## Instructions
[1] Print the part of the garbage collection passage starting at "Eden/Full GC collection" and ending at "if (!pa->isMarked)", without changing a word.
[2] Carry on the garbage collection passage from the point where it stops.

## Text segment
A fun fact: despite that what we conceptually want to do above is isNew |= isMarked, the above code never performs a |= at all 🙂

And also, let’s update the pseudo-code for the preparation GC logic:

Eden GC preparation phase: no work is needed.

Full GC preparation phase:

// For PreciseAllocation, we still need to manually do
// 'isNew |= isMarked, isMarked = false' for every allocation
for (PreciseAllocation* pa : allPreciseAllocations) {
    pa->isNew |= pa->isMarked;
    pa->isMarked = false;
}

// For CompleteSubspace, all we need to do is bump the
// global version for the 'isMarked' bit
g_markVersion++;

Eden/Full GC collection phase:

// For PreciseAllocation, we still need to manually
// update 'isNew = false' for each allocation, and also
// free the object if it is dead
for (PreciseAllocation* pa : allPreciseAllocations) {
    pa->isNew = false;
    if (!pa->isMarked)

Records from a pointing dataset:
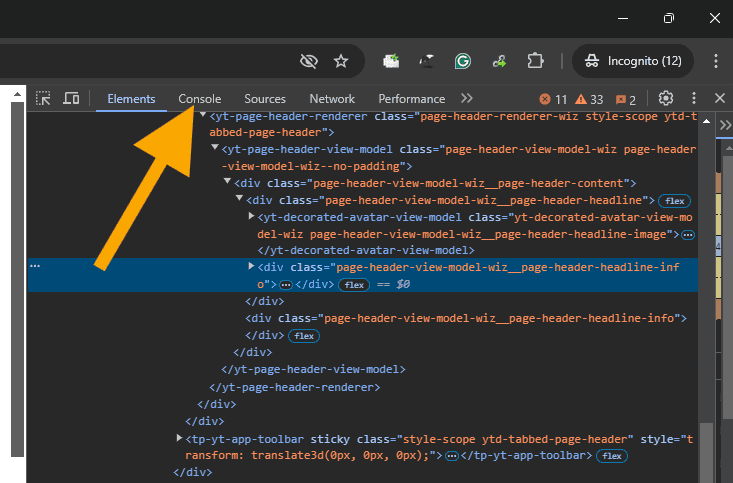Open Chrome's three-dot main menu

pyautogui.click(x=715, y=61)
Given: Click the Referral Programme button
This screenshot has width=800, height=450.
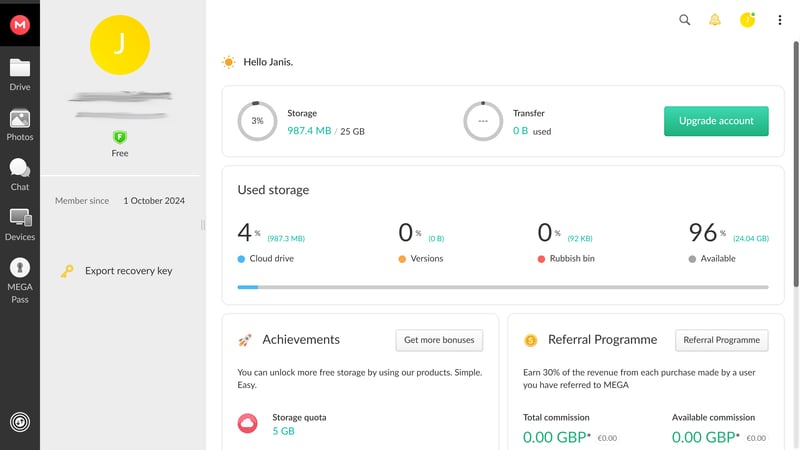Looking at the screenshot, I should tap(721, 340).
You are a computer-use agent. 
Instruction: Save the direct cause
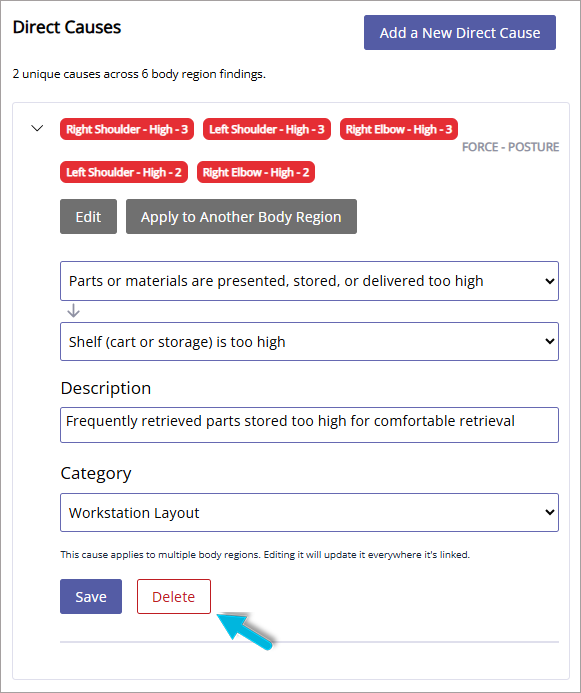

## Per-task outputs
[1]
Eden/Full GC collection phase:

// For PreciseAllocation, we still need to manually
// update 'isNew = false' for each allocation, and also
// free the object if it is dead
for (PreciseAllocation* pa : allPreciseAllocations) {
    pa->isNew = false;
    if (!pa->isMarked)

[2]
        free(pa);
}

// For CompleteSubspace, all we need to do is bump the
// global version for the 'isNew' bit
g_newVersion++;

With logical versioning, the GC no longer sweeps the CompleteSubspace blocks to reclaim dead objects: the reclamation happens lazily, when the allocator starts to allocate from the block. This, however, introduces an unwanted side-effect. Some objects use manual memory management internally: they own additional memory that are not managed by the GC, and have C++ destructors to free that memory when the object is dead. This improves performance as it reduces the work of the GC. However, now we may not immediately sweep dead objects and run destructors, so the memory that is supposed to be freed by the destructor could be kept around indefinitely if the block is never allocated from. To mitigate this issue, JSC will also periodically sweep blocks and run the destructors of the dead objects. This is implemented by IncrementalSweeper, but we will not go into details.

To conclude, logical versioning provides two important optimizations to the GC scheme:

  1. The so-called “sweep” phase of the GC (to find and reclaim dead objects) is removed for CompleteSubspace objects. The reclamation is done lazily. This is clearly better than sweeping through the block again and again in every GC cycle.
  2. The full GC does not need to reset all isMarked bits in the preparation phase, but only lazily reset them in the marking phase by aboutToMark: this not only reduces work, but also allows the work to be done in parallel and concurrently while the mutator is running, after we make our GC scheme concurrent.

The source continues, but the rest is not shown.